Your assignment: The answer must consist of every line in the data that contains "agent".

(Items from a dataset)
- Opening Delimiter -
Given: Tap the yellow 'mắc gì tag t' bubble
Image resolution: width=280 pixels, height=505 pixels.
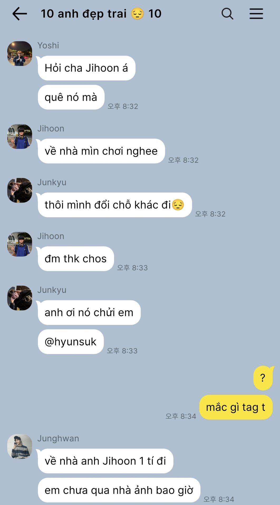Looking at the screenshot, I should click(x=236, y=407).
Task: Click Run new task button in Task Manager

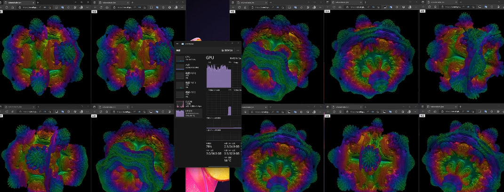Action: (228, 50)
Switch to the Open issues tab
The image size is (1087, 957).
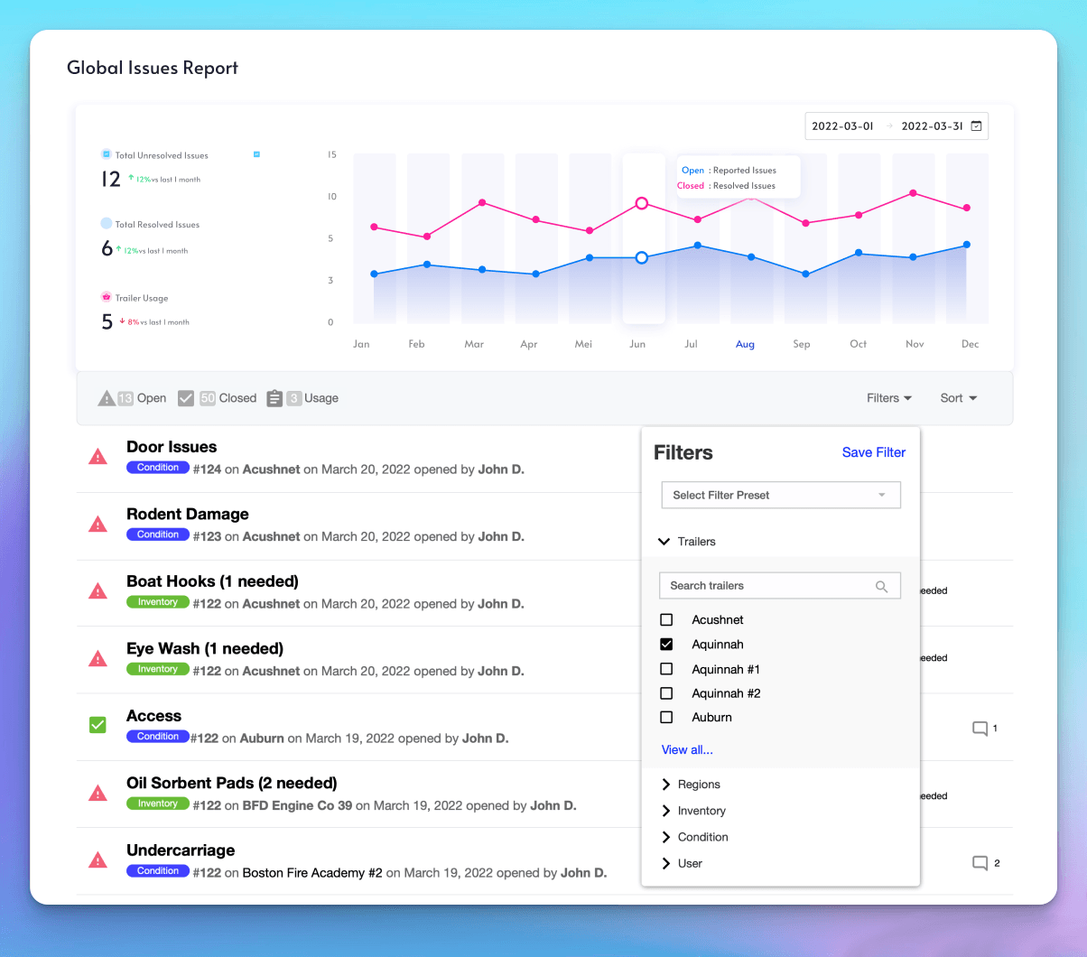pyautogui.click(x=133, y=398)
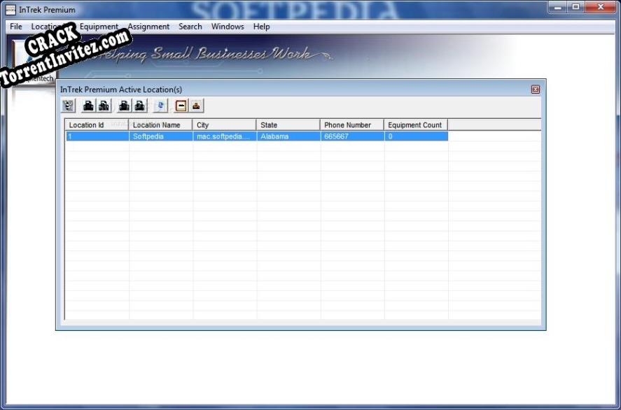Viewport: 621px width, 410px height.
Task: Open the Help menu
Action: [x=261, y=26]
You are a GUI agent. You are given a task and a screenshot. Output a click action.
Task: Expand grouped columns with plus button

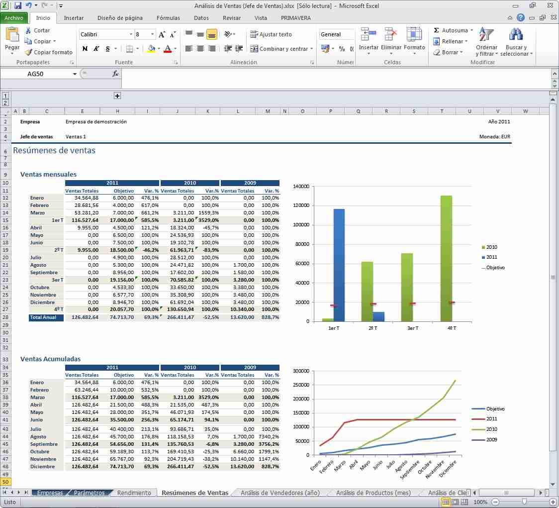pyautogui.click(x=117, y=96)
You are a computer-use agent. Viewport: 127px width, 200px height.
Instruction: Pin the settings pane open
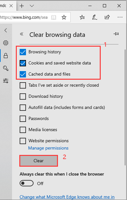[116, 34]
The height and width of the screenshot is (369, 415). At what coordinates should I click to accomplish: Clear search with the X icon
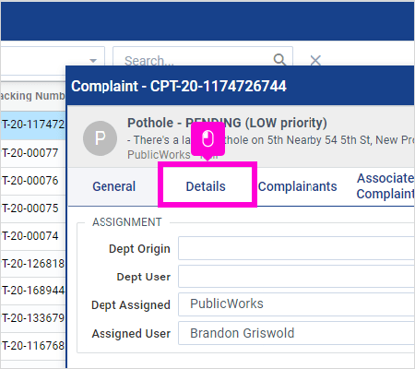click(315, 60)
- Closing Delimiter -
Expected output:
You are a GUI agent. You are given a task and a screenshot. Output a click action.
You are a computer-use agent. Viewport: 127px width, 200px height.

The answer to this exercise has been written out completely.